◆ RECORDS FOR THIS EXERCISE ◆
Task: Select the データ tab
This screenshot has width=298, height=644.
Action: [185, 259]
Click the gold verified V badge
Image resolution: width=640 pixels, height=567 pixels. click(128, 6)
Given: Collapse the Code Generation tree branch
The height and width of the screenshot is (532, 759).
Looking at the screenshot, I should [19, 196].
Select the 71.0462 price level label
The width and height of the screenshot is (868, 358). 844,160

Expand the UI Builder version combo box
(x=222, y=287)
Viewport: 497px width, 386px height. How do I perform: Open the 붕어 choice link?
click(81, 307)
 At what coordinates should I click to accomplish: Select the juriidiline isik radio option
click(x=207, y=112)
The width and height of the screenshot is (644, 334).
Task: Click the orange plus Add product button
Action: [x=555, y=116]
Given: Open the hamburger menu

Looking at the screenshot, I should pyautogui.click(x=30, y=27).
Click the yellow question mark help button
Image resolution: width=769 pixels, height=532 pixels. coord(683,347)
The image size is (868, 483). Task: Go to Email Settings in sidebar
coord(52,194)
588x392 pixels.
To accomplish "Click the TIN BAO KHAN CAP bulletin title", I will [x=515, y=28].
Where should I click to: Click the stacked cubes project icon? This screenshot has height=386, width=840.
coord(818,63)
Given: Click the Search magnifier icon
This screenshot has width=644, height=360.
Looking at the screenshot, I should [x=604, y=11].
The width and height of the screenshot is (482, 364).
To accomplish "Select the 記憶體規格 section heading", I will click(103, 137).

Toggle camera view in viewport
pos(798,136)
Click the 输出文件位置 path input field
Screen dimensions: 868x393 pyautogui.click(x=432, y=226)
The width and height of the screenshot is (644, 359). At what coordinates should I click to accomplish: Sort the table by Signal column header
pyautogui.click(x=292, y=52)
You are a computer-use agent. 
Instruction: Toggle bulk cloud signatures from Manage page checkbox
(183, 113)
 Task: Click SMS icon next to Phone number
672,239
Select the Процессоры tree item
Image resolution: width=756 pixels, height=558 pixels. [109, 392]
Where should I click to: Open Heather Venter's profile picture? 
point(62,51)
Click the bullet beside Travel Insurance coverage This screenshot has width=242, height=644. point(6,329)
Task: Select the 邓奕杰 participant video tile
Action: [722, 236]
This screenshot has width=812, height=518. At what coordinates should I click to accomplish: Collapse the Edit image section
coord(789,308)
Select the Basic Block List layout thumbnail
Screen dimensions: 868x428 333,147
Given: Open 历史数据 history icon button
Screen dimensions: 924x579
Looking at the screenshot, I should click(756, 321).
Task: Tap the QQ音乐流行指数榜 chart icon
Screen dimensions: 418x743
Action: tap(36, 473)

◆ WORK REQUIRED ◆
Would you repeat each of the records above exactly?

◆ ANSWER FOR THE TASK ◆
Task: Select the データ tab
This screenshot has width=298, height=644.
Action: [185, 259]
Click the gold verified V badge
Image resolution: width=640 pixels, height=567 pixels. click(128, 6)
Given: Collapse the Code Generation tree branch
The height and width of the screenshot is (532, 759).
Looking at the screenshot, I should [19, 196].
Select the 71.0462 price level label
The width and height of the screenshot is (868, 358). 844,160

Expand the UI Builder version combo box
(x=222, y=287)
Viewport: 497px width, 386px height. How do I perform: Open the 붕어 choice link?
click(81, 307)
 At what coordinates should I click to accomplish: Select the juriidiline isik radio option
click(x=207, y=112)
The width and height of the screenshot is (644, 334).
Task: Click the orange plus Add product button
Action: [x=555, y=116]
Given: Open the hamburger menu

Looking at the screenshot, I should pyautogui.click(x=30, y=27).
Click the yellow question mark help button
Image resolution: width=769 pixels, height=532 pixels. coord(683,347)
The image size is (868, 483). Task: Go to Email Settings in sidebar
coord(52,194)
588x392 pixels.
To accomplish "Click the TIN BAO KHAN CAP bulletin title", I will [x=515, y=28].
Where should I click to: Click the stacked cubes project icon? This screenshot has height=386, width=840.
coord(818,63)
Given: Click the Search magnifier icon
This screenshot has width=644, height=360.
Looking at the screenshot, I should [x=604, y=11].
The width and height of the screenshot is (482, 364).
To accomplish "Select the 記憶體規格 section heading", I will click(103, 137).

Toggle camera view in viewport
pos(798,136)
Click the 输出文件位置 path input field
Screen dimensions: 868x393 pyautogui.click(x=432, y=226)
The width and height of the screenshot is (644, 359). At what coordinates should I click to accomplish: Sort the table by Signal column header
pyautogui.click(x=292, y=52)
You are a computer-use agent. 
Instruction: Toggle bulk cloud signatures from Manage page checkbox
(183, 113)
 Task: Click SMS icon next to Phone number
672,239
Select the Процессоры tree item
Image resolution: width=756 pixels, height=558 pixels. [109, 392]
Where should I click to: Open Heather Venter's profile picture? 
point(62,51)
Click the bullet beside Travel Insurance coverage This screenshot has width=242, height=644. point(6,329)
Task: Select the 邓奕杰 participant video tile
Action: [722, 236]
This screenshot has width=812, height=518. At what coordinates should I click to accomplish: Collapse the Edit image section
coord(789,308)
Select the Basic Block List layout thumbnail
Screen dimensions: 868x428 333,147
Given: Open 历史数据 history icon button
Screen dimensions: 924x579
Looking at the screenshot, I should click(756, 321).
Task: Tap the QQ音乐流行指数榜 chart icon
Screen dimensions: 418x743
Action: tap(36, 473)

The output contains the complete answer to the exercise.